German And Soviet Governments Sign Secret Pact To Divide Eastern Europe
🔎 Investigate this EventDate: 1939-08-23
The German–Soviet Non-Aggression Pact And Its Secret Protocols
On August 23, 1939, the governments of Germany and the Soviet Union signed a non-aggression treaty in Moscow. The agreement was signed by German Foreign Minister Joachim von Ribbentrop and Soviet Foreign Minister Vyacheslav Molotov, with approval from German Chancellor Adolf Hitler and Soviet leader Joseph Stalin. Publicly, the treaty pledged neutrality between the two states, while secret protocols outlined plans to divide parts of Eastern Europe into spheres of influence.

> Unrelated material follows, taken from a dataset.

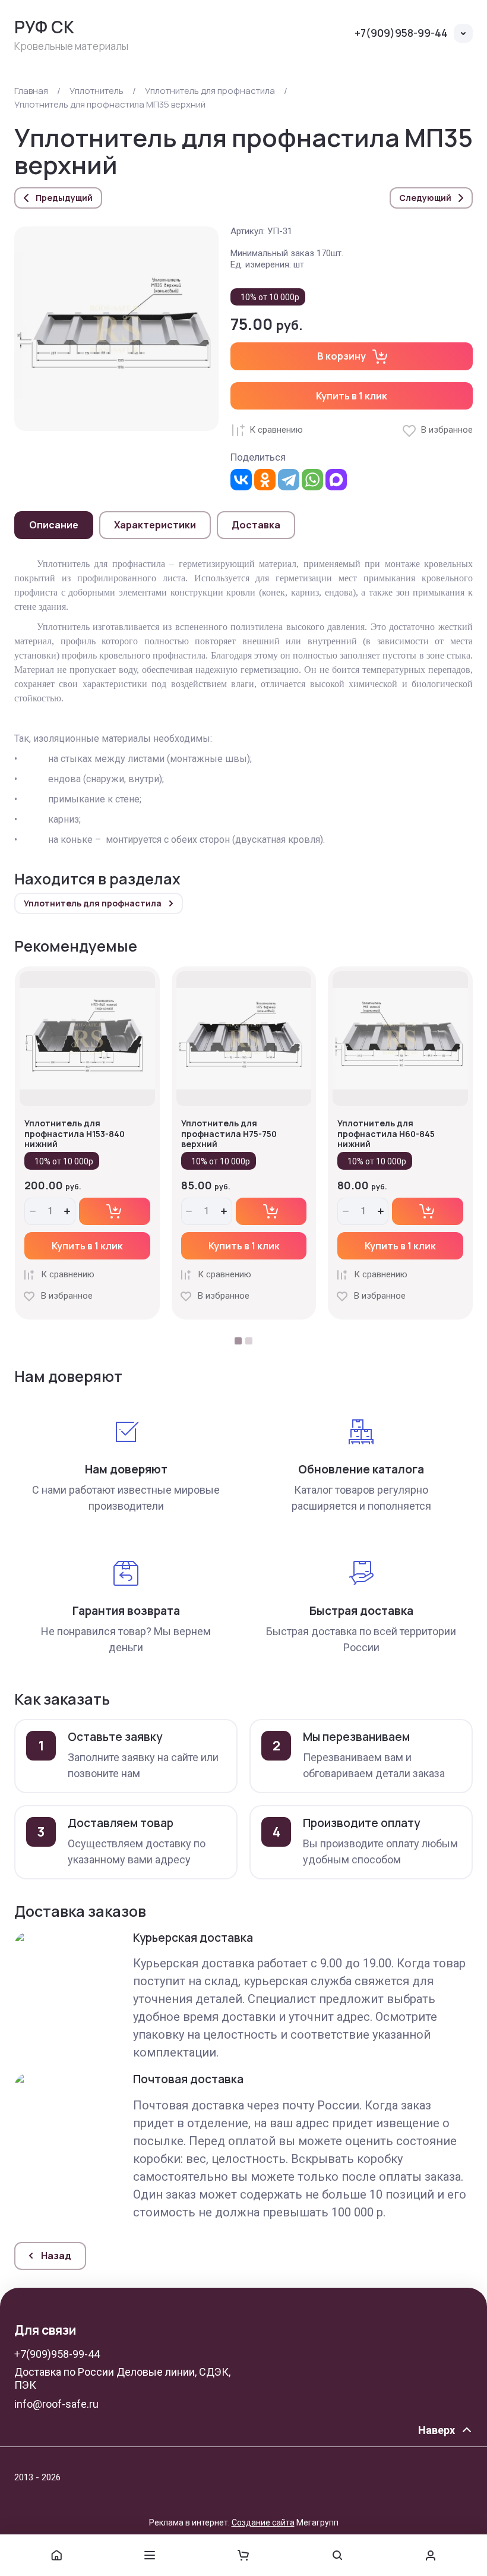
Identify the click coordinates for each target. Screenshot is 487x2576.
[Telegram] (288, 479)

The secret protocols detailed arrangements affecting Poland, Finland, Estonia, Latvia, Lithuania, and Bessarabia. On September 1, 1939, German armed forces entered Poland from the west. On September 17, 1939, Soviet forces entered Poland from the east. These coordinated military actions resulted in the partition of Polish territory between the two occupying administrations.

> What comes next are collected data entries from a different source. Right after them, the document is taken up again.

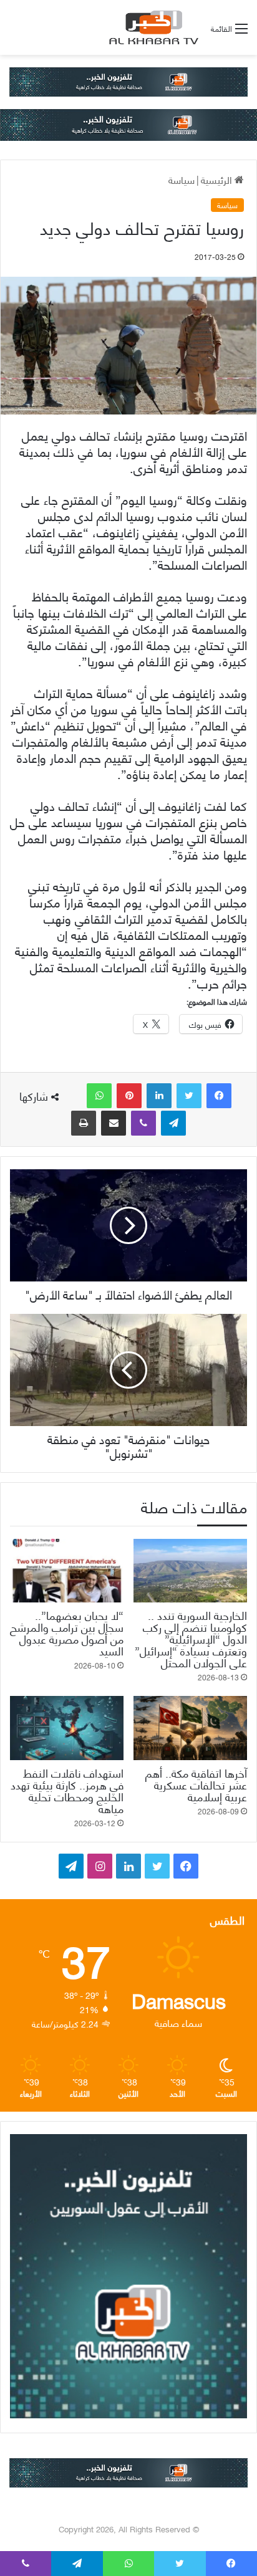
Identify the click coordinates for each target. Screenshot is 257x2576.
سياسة (181, 179)
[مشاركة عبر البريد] (113, 1123)
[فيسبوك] (218, 1095)
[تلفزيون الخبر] (151, 27)
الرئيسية (218, 179)
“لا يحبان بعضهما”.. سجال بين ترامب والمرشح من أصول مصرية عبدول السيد (67, 1632)
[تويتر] (189, 1095)
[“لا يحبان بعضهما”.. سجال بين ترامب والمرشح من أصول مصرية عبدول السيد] (67, 1571)
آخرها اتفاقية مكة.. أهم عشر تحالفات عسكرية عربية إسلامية (196, 1784)
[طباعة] (83, 1123)
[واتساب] (99, 1095)
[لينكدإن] (159, 1095)
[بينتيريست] (129, 1095)
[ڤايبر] (143, 1123)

In territories occupied by Soviet authorities, large-scale arrests, deportations, and executions were carried out between 1939 and 1941. Hundreds of thousands of civilians, including ethnic Poles, Ukrainians, Belarusians, and Jews, were deported to Siberia and Central Asia. In areas administered by German authorities, policies included mass arrests, forced labor, establishment of ghettos, and violent repression of civilian populations.
The agreement remained in effect until June 22, 1941, when German forces launched a military invasion of Soviet-controlled territory, ending the pact. After this invasion, the Soviet Union entered the war against Germany alongside Allied powers. The existence of the secret protocols was officially denied by Soviet authorities until 1989, when they were formally acknowledged.
In 1940, German government agencies developed a proposal known as the Madagascar Plan, which envisioned the forced relocation of Europe’s Jewish population to the island of Madagascar, then under French colonial rule. This proposal was separate from the 1939 pact and was part of population policy discussions within German administrative circles. The plan was never implemented due to logistical constraints and wartime conditions and was later abandoned as policy shifted.